Diverse Psycho-social treatment
- A large body of evidence shows that psycho-social treatment (e.g. cognitive/behavioural therapy, peer-delivered interventions) can reduce drug use, as well as the negative health impacts associated with it. Though limited, it may, be the best treatment currently available for cocaine/crack.
- Psycho-social treatment that incorporates Contingency Management (e.g. housing contingent on drug abstinence, vouchers for cocaine-free urine samples) may be the primary reason for the effectiveness of psycho-social treatment. Contingency Management shows greater efficacy in achieving periods of drug abstinence in crack user populations.
- Many studies explored pharmacotherapy treatment options for cocaine/crack-dependence, however, despite the multiple drugs tested, studies have shown no pharmacological treatments to be overall effective. At this point, the most promising options are glutamatergic and GABA (e.g. topiramate) as well as dexamphetine formulations.
- Immunotherapy is considered a promising preventative-therapeutic approach, however so far the effects appear to be short lived and only in very specific populations. A new vaccine compound shows a reduction in cocaine seeking in animal studies, but it has not yet been studied in humans.

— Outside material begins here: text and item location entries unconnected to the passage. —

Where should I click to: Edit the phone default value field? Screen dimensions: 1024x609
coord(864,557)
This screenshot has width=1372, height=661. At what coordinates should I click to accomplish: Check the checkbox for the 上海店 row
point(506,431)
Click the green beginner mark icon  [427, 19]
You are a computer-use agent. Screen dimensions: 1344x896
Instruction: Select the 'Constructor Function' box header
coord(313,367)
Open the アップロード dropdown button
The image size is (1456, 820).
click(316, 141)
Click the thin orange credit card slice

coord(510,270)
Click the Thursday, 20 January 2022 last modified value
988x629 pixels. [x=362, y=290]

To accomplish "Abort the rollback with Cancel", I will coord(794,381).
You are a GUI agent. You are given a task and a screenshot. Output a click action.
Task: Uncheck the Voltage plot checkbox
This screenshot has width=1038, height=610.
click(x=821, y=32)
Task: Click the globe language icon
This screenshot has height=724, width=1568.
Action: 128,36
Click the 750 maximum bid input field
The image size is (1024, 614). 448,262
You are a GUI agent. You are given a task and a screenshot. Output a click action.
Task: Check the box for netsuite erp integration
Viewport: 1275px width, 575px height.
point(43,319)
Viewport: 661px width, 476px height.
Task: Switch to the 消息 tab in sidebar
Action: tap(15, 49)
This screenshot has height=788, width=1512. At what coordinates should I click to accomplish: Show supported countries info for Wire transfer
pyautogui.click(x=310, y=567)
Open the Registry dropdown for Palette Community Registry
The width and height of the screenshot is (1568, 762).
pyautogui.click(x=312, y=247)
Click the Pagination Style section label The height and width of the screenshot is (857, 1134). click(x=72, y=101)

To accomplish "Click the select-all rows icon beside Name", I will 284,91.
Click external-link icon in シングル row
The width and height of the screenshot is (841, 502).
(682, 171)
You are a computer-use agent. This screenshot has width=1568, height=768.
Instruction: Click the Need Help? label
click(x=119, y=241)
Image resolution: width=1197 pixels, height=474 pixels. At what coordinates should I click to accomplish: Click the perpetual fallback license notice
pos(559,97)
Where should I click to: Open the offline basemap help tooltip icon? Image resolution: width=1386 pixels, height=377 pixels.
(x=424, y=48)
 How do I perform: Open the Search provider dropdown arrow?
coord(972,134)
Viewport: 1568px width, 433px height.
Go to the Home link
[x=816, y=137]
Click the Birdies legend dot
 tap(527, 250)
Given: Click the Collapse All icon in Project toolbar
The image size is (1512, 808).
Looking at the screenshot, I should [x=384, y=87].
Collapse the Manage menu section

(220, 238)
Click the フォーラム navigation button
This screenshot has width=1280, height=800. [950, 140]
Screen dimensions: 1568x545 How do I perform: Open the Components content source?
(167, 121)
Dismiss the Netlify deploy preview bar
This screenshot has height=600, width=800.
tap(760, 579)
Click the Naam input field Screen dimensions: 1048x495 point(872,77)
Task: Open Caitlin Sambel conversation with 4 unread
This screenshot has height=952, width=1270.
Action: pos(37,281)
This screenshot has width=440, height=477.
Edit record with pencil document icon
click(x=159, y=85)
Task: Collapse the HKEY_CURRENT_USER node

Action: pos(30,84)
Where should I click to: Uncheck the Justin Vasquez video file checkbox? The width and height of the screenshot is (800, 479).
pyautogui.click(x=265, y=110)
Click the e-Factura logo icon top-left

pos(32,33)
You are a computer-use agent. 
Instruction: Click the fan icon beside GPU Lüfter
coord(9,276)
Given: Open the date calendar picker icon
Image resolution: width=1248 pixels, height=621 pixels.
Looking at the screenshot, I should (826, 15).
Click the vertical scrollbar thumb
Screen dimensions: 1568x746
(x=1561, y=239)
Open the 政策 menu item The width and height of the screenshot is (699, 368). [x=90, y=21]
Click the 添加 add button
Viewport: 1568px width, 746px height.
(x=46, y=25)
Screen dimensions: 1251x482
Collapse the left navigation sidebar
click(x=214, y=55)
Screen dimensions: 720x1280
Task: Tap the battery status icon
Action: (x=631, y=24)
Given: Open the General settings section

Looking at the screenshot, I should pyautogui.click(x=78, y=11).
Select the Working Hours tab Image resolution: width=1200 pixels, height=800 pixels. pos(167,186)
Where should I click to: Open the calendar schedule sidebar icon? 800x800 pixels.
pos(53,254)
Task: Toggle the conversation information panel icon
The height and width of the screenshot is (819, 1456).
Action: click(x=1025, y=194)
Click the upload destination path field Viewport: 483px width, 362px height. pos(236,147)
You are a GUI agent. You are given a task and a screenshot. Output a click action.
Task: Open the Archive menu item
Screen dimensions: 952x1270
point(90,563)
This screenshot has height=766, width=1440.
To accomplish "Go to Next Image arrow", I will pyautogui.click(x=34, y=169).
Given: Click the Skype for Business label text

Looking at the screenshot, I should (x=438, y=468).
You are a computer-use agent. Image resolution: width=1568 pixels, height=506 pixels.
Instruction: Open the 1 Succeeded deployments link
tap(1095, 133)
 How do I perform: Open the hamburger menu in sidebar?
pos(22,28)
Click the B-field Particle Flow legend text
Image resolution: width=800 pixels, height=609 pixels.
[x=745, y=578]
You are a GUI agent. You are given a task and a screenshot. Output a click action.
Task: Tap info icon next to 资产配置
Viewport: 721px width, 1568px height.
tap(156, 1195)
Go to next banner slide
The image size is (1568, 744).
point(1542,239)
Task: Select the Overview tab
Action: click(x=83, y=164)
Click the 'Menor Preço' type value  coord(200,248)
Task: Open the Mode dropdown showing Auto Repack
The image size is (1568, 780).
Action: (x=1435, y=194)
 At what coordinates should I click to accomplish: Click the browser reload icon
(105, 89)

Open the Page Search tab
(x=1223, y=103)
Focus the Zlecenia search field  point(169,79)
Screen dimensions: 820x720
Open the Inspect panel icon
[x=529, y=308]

Even though crack use is as common as opioid and injection drug use, currently, there is no ‘gold standard’ prevention and treatment intervention for crack abuse. Further research is vital in order to develop treatments for crack/cocaine comparative to the effectiveness of other interventions such as needle exchange services and opioid maintenance treatment.
Fischer, B., Blanken, P. and Da Silveira, D. et al. (2015). Effectiveness of secondary prevention and treatment interventions for crack-cocaine abuse: A comprehensive narrative overview of English-language studies. International Journal of Drug Policy. Vol. 26. Pp. 352-363.